I’ve posted an article on this grill before here, and for a spoiler, Weber is listing the Summit Charcoal grill at almost $1,700 on their website.
If you look at the general reaction to the price of the Weber Summit Charcoal Grill- other blog posts, forum boards- you’ll see that Weber is targeting newbies of smoking and grilling, NOT those who own a number of Weber grill products already and/or that have had a long standing passion for outdoor cooking.
If you’re still a Weber virgin, the Summit Charcoal Grill isn’t just eye candy. Take the people who bought a Big Green Egg in the past decade who never previously owned a Weber, let alone a grill. These guys are successful. And they hadn’t a single clue about smoking or grilling. Their first serious BBQ relationship was with a BGE. It was within their budget and they could cook in more than one style with it. These are the guys Weber is targeting.

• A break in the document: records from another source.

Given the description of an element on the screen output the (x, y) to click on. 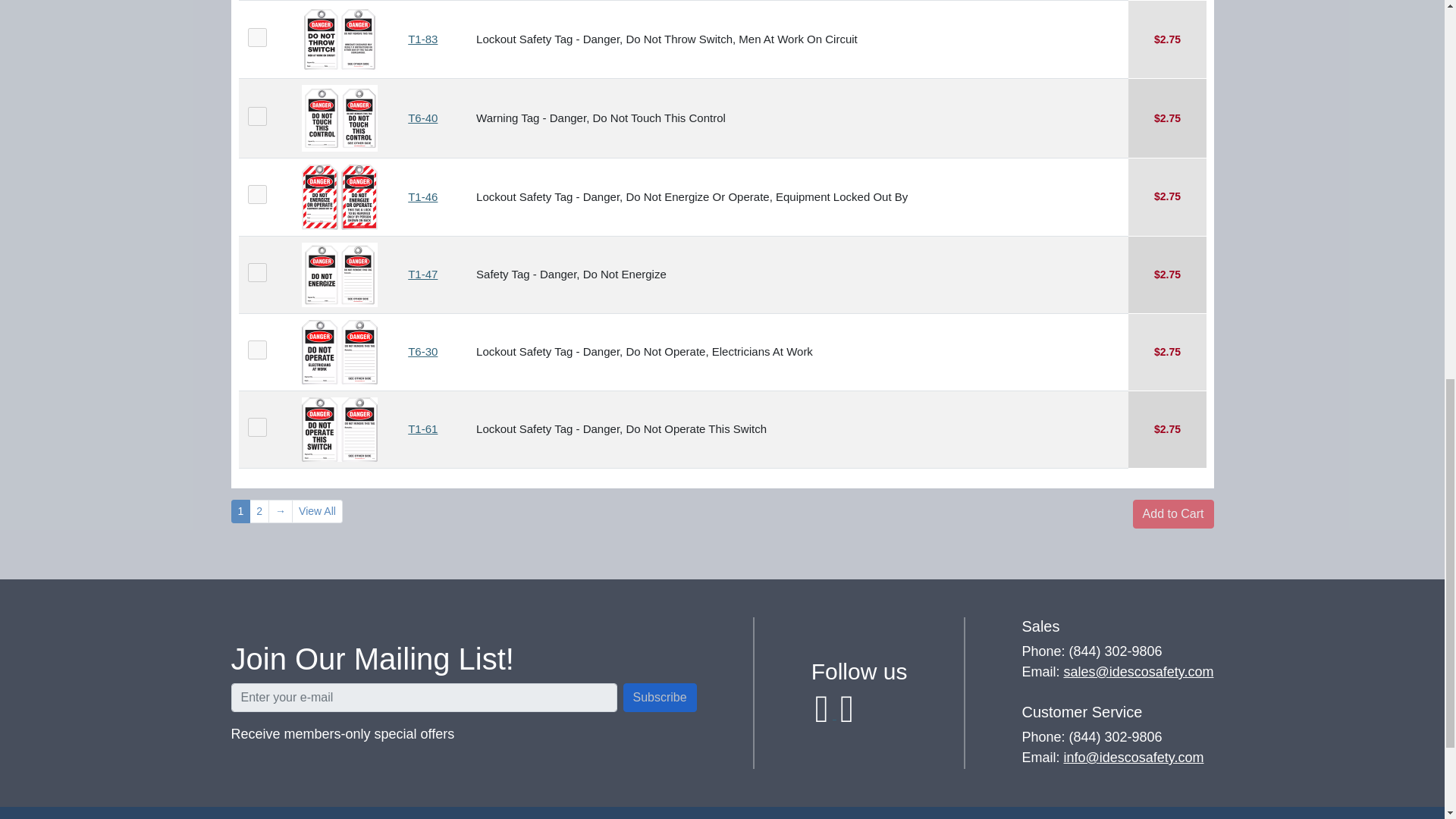
Add to Cart (1173, 512)
25 (256, 36)
25 (256, 271)
Subscribe (660, 697)
25 (256, 115)
25 (256, 425)
25 (256, 194)
25 (256, 348)
Given the description of an element on the screen output the (x, y) to click on. 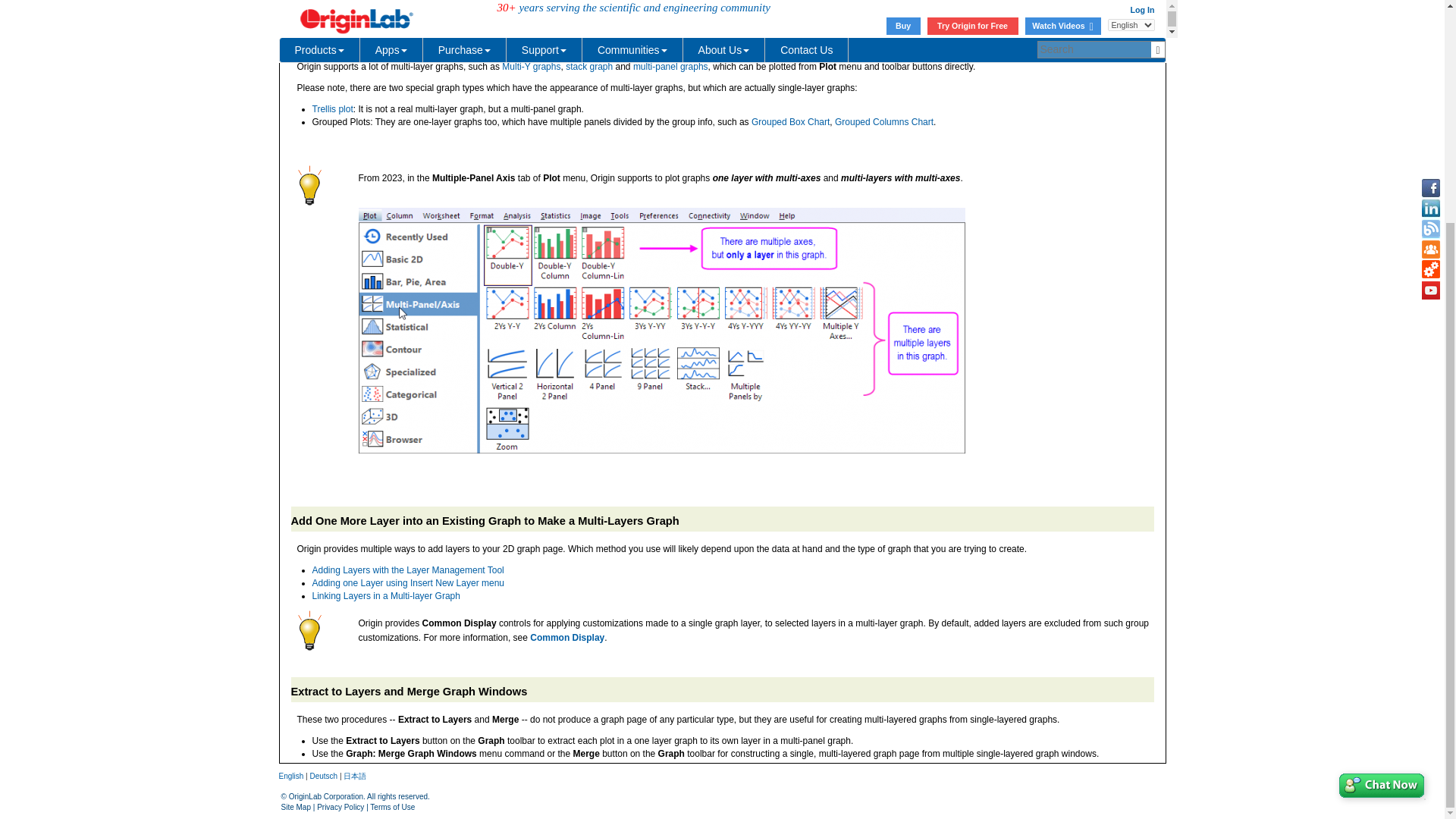
Youtube (1431, 2)
Given the description of an element on the screen output the (x, y) to click on. 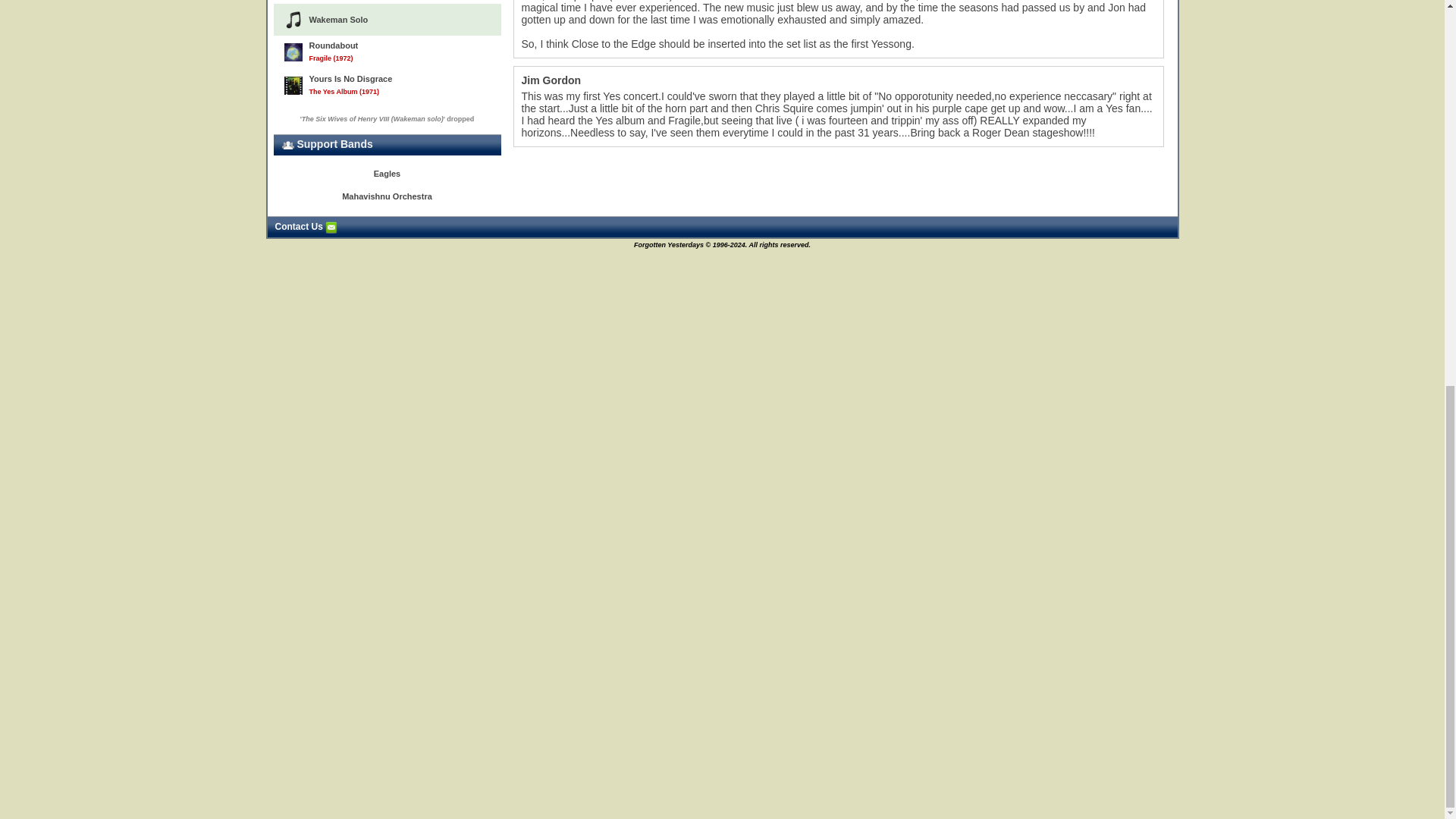
Contact Us (306, 226)
Wakeman Solo (386, 20)
Eagles (387, 174)
support bands (288, 145)
Mahavishnu Orchestra (387, 197)
email (330, 227)
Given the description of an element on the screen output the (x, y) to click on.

It’s going to be hard to convince the seasoned folks (no pun intended) to buy a Weber Summit Charcoal, but not so the others, the younger blood- millennial professionals, “yuppies”- who want to get in on the current popularity of BBQ (shows on cooking and BBQ are feverish in 2017).
A product that’s versatile is what newcomers are looking for, so long it accomplishes what the Kamado grills have done: a unit that bakes, grills, smokes and so on.
The first time the AmazingRibs site reviewed this grill, it made it rather obvious that Weber put enough thought into it, especially on the design (and pricing). The grill’s height adjustable? Check. A port to control the digital temperature? Yessir. Insulated by air without maxing 400 pounds, let alone 300? Check. Able to cook long? Oh yes. Moveable. Sturdy. Typical weber stuff.
Weber didn’t really forget anything, except perhaps the fact the lid has no probes underneath it. Yes, the price is a bit over the top, especially another $600 will get you the table. But the competition is going to be following these price marks.
If there’s a set of grills and/or smokers out on your patio already, there’s really no need for a Summit Charcoal grill. If this is your first time looking for a standalone outdoor cooker, it certainly has the features to quickly get you up to speed with cooking outdoors.
Fewer Reasons to Buy the Weber Summit Charcoal Over a Big Green Egg?
1.) Portability goes to the Summit Charcoal grill. No contest. It also doesn’t tip around as much. A BGE is heavier, and more likely to fall over (and crack). Now, if you’re planning to set up an outdoor kitchen, there’s no (current) way for a Summit Charcoal grill to fit into a built-in (the Big Green Egg can).
2.) Storage. It also has the advantage of having a drawer to store your thermometer, a lower shelf for accessories, a charcoal basket for storage, your heat diffuser has a spot to be kept in (made with metal unlike a ceramic diffuser that might crack from falling over). As you’re pulling hot parts out of the Weber after a cook, there’s a wire base on the bottom to set them on.
In the End, the Edge Goes to the Big Green Egg
Sorry, Weber lovers, but there’s also a huge, established community for BGE users. Even though the BGE is a smaller company, they’ve had kamados on the market way before Weber has.
So, if you ever wanted to flip it back on the market, you’d be able to quickly sell it and pocket a large portion of what you originally payed for it.
Cheaper. The Big Green Egg XL goes for around $1,200. $1,500 would have been a lot better starting price point (for the cart version of the Summit Charcoal). Less people are going to get their hands on the Weber, where as it could have taken over the market if it was 2-$300 less.
Accessories are plentiful.
Bailing out on the Price?
The 27″ Weber Kettle is probably the best your money can buy for a grill that will get the job done (dare I say it can replace that offset smoker of yours?). Sear steaks all day long without all the bells and whistles.